* [What is needed] Copy out the rows below with "screenshot" swapped for "screen capture" everywhere and nothing else changed. Leave the pictures out.

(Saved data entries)
BEGIN
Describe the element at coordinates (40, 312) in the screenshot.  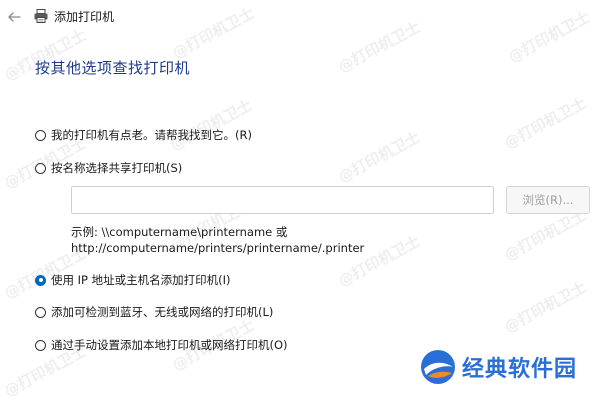
I see `radio-wireless-printer` at that location.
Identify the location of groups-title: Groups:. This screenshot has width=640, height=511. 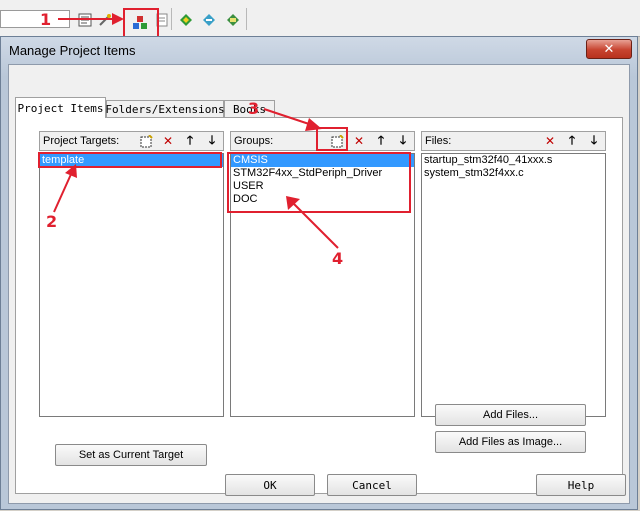
(254, 141).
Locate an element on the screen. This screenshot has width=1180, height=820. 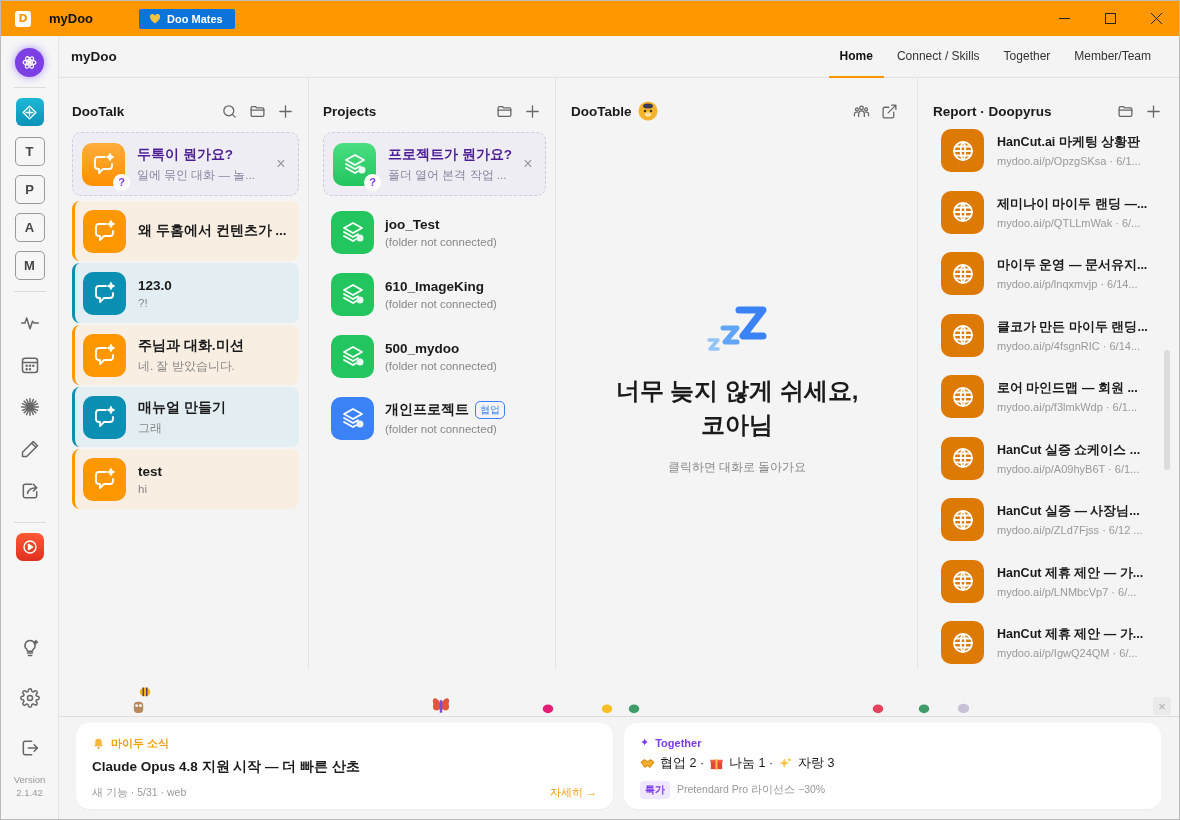
project-item: joo_Test (folder not connected) is located at coordinates (434, 232).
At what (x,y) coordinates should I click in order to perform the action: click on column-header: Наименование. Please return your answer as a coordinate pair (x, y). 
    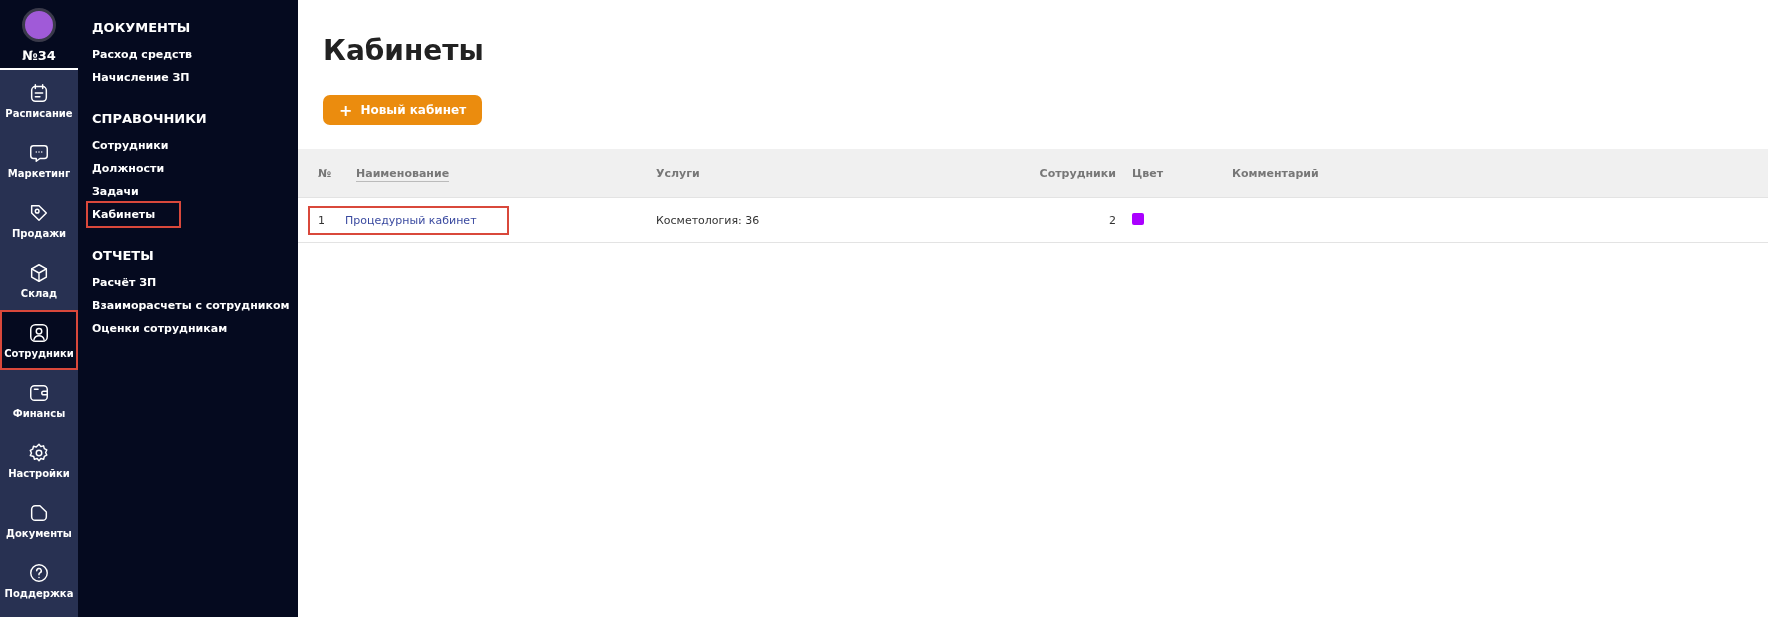
    Looking at the image, I should click on (403, 174).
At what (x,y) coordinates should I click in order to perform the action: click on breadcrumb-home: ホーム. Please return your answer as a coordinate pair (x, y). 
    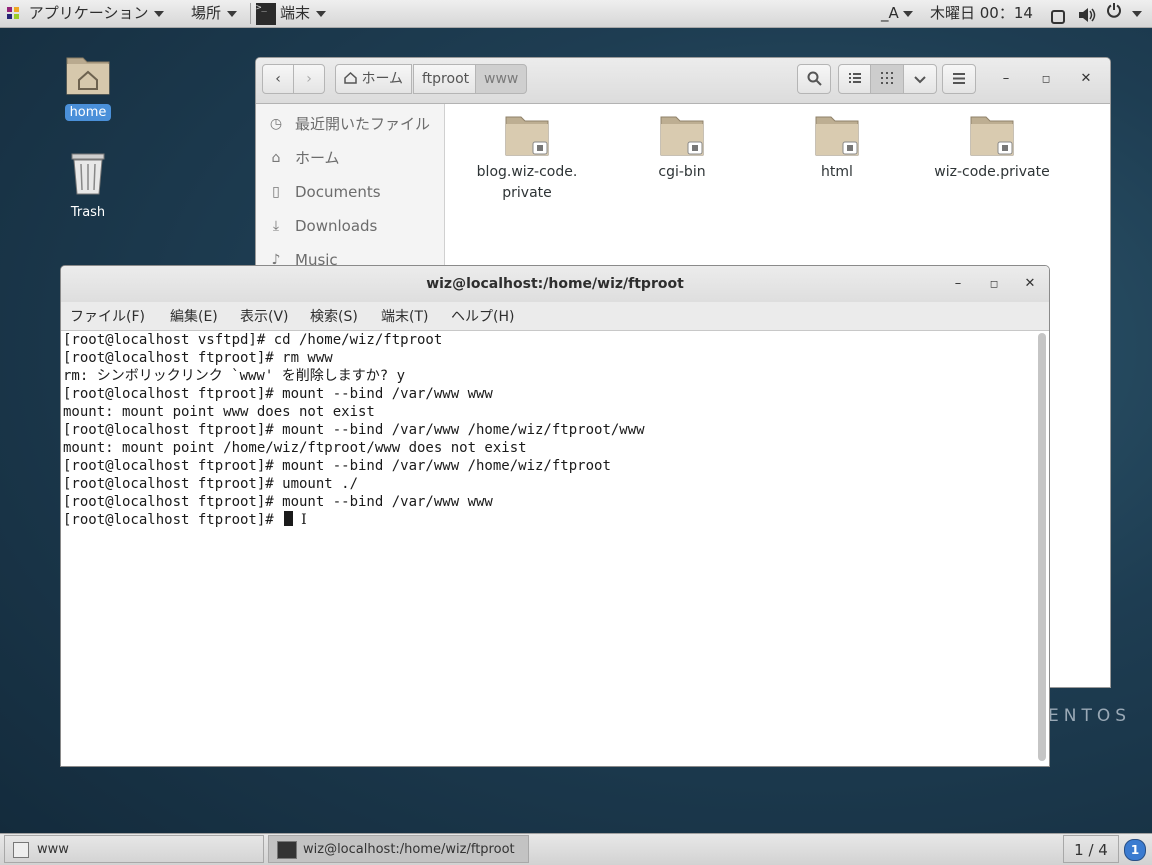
END
* [Response for this exercise]
Describe the element at coordinates (40, 312) in the screen capture.  
I see `radio-wireless-printer` at that location.
Identify the location of groups-title: Groups:. This screen capture has width=640, height=511. 
(254, 141).
Locate an element on the screen. This screen capture has width=1180, height=820. 
project-item: joo_Test (folder not connected) is located at coordinates (434, 232).
At what (x,y) coordinates should I click in order to perform the action: click on column-header: Наименование. Please return your answer as a coordinate pair (x, y). 
    Looking at the image, I should click on (403, 174).
At what (x,y) coordinates should I click in order to perform the action: click on breadcrumb-home: ホーム. Please return your answer as a coordinate pair (x, y). 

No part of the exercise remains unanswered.